Patrick Semansky/AP/dpa
Weil Trump kaum Munition gegen Harris hat, ist er bereits in die Rassismus-Falle getreten – und Vance hat mit «kinderlosen Katzen-Ladys» den ersten frauenfeindlichen Treffer gelandet. Standard ist bei den Republikanern dagegen die Verortung des Gegners bei den extremen Linken: Dass Fox News ihren Vize Tim Walz den «radikalsten Linksaussen-Gouverneur» des Landes nennt, passt ins Bild.
Und auch, dass Walz «Tampon-Tim» genannt wird, weil er sich in Minnesota – neben freiem Mittagessen – für gratis Tampons an Schulen stark gemacht hat.
Harris' neues Wording
Auch die Demokraten haben ihr Wording geändert, seitdem Harris an Bidens Stelle getreten ist. Und das nur folgerichtig: Dass das Weisse Haus immer und immer wieder betont hat, die Demokratie stehe wegen Trump auf dem Spiel, hat sich abgenutzt. Am 26. Juli nennt Harris ihren Widersacher deshalb erstmals «weird».
Weird heisst seltsam, verrückt oder komisch. Der Begriff ist eher weit gefasst und weniger spezifisch. Er passt zu den verschiedensten Szenen, die Trump und Vance auf die Bühne bringen – etwa wenn der 78-Jährige von Film-Schurke Hannibal Lecter schwärmt, vor Wind-Anlagen warnt oder über den Tod durch Hai-Angriffe fantasiert.
Dass die neue Taktik wirkt, lässt die Reaktion des Gegners erahnen. «Sie sind die Seltsamen», zeigt sich Trump an der Ehre gepackt. «Niemand hat mich je seltsam genannt. Ich bin viele Dinge, aber nicht seltsam. Und er ist es auch nicht, ich sage euch. JD [Vance] ist es gar nicht.
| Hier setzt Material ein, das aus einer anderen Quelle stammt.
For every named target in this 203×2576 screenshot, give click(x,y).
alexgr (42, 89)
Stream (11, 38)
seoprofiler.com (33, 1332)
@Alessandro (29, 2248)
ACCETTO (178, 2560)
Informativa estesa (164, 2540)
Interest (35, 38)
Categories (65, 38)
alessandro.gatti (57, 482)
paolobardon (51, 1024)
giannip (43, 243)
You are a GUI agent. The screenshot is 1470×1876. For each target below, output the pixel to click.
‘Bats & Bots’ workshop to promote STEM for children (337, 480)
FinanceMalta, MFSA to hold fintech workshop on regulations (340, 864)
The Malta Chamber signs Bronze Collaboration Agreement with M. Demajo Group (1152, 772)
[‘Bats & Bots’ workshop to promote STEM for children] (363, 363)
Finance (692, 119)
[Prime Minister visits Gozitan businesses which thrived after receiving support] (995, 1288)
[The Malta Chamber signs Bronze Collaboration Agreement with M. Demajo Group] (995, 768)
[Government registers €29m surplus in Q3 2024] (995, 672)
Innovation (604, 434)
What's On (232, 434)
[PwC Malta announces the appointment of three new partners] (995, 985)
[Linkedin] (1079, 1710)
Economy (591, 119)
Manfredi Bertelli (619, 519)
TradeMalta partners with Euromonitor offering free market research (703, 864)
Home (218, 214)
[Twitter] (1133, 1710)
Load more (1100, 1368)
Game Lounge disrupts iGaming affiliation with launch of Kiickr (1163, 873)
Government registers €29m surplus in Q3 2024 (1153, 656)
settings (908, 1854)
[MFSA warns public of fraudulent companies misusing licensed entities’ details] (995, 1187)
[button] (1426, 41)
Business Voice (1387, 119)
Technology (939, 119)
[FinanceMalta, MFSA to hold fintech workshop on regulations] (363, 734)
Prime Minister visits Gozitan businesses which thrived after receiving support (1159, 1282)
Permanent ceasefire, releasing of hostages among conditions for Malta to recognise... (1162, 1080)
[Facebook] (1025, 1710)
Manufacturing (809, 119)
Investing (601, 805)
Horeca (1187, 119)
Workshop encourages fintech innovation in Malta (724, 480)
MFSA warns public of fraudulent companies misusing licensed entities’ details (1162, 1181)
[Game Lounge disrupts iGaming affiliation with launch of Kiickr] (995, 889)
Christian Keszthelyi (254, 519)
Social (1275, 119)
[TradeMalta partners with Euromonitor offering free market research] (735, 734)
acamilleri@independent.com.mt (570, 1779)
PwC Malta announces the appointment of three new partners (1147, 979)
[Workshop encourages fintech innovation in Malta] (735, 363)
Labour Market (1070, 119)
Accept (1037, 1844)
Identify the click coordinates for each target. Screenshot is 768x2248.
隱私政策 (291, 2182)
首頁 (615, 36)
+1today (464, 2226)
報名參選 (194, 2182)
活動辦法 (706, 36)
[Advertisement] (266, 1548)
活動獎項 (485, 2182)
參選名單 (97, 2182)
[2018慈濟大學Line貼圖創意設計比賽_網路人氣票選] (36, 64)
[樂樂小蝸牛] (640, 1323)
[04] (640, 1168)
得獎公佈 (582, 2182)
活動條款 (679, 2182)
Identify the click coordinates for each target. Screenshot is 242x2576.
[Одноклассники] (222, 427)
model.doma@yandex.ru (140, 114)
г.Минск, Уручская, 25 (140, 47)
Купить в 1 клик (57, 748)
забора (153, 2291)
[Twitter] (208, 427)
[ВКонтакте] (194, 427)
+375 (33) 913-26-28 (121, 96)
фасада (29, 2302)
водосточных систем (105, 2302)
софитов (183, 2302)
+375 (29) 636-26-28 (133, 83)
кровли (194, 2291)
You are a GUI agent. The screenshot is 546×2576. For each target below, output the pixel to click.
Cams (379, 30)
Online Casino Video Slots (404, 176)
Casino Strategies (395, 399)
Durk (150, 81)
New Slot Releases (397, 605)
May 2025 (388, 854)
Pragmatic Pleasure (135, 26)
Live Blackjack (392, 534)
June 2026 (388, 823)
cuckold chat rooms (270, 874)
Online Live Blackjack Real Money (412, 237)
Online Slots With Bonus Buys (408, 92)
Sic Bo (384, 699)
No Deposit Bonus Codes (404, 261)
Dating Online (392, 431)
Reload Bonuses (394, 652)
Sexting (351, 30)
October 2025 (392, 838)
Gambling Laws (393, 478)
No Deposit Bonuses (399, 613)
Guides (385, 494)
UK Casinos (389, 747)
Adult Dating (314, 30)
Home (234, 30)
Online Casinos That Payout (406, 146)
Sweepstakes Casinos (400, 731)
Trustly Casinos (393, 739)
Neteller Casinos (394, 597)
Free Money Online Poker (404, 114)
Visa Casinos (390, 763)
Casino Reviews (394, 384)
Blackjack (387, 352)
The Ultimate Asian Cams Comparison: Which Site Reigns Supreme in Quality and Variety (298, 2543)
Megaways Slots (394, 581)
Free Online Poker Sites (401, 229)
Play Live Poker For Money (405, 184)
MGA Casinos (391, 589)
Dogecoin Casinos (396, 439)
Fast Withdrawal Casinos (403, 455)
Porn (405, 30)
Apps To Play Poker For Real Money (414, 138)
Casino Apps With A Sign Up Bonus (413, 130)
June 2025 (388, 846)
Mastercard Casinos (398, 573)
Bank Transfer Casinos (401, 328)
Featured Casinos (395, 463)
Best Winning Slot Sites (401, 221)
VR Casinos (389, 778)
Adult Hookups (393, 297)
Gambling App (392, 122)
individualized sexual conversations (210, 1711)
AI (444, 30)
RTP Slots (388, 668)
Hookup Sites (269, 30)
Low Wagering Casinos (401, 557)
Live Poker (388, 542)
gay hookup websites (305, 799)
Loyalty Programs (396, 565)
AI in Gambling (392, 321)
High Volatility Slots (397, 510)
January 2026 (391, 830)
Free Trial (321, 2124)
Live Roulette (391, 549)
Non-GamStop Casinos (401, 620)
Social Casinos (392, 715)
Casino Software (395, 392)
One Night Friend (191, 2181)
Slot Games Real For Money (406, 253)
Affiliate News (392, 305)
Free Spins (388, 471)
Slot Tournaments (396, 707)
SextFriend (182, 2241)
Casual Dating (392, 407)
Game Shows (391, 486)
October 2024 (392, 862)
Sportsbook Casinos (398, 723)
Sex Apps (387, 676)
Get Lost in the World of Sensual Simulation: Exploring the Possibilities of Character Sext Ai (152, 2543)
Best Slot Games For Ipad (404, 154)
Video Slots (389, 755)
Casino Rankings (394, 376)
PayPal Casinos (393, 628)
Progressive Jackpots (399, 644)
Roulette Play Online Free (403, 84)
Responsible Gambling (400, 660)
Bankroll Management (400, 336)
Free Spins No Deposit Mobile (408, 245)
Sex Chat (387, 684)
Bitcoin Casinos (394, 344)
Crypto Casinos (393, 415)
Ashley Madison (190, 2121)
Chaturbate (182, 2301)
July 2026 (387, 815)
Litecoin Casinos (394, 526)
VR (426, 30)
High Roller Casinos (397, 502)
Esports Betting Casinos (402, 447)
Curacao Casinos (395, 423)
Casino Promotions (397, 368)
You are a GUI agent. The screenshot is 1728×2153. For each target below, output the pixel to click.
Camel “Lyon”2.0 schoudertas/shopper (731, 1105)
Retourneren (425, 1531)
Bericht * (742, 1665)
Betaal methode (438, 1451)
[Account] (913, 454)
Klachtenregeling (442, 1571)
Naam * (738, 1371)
Sie sind es.»
Die Republikaner reagieren empfindlich: Vivek Ramaswamy etwa nennt das neue Wording der Demokraten «dumm und kindisch». Das erstaunt dann doch angesichts der Tatsache, dass Trump immer wieder gern betont, man dürfe seinen parteiinternen Gegner Chris Christie nicht «fettes Schwein» nennen.
US-Wahlen 2024 | Aktuelle Umfragewerte
Donald Trump
Republican Party
43%
Kamala Harris
Democratic Party
45%
An 100 fehlende Prozente entfallen auf den Kandidaten der Unabhängigen.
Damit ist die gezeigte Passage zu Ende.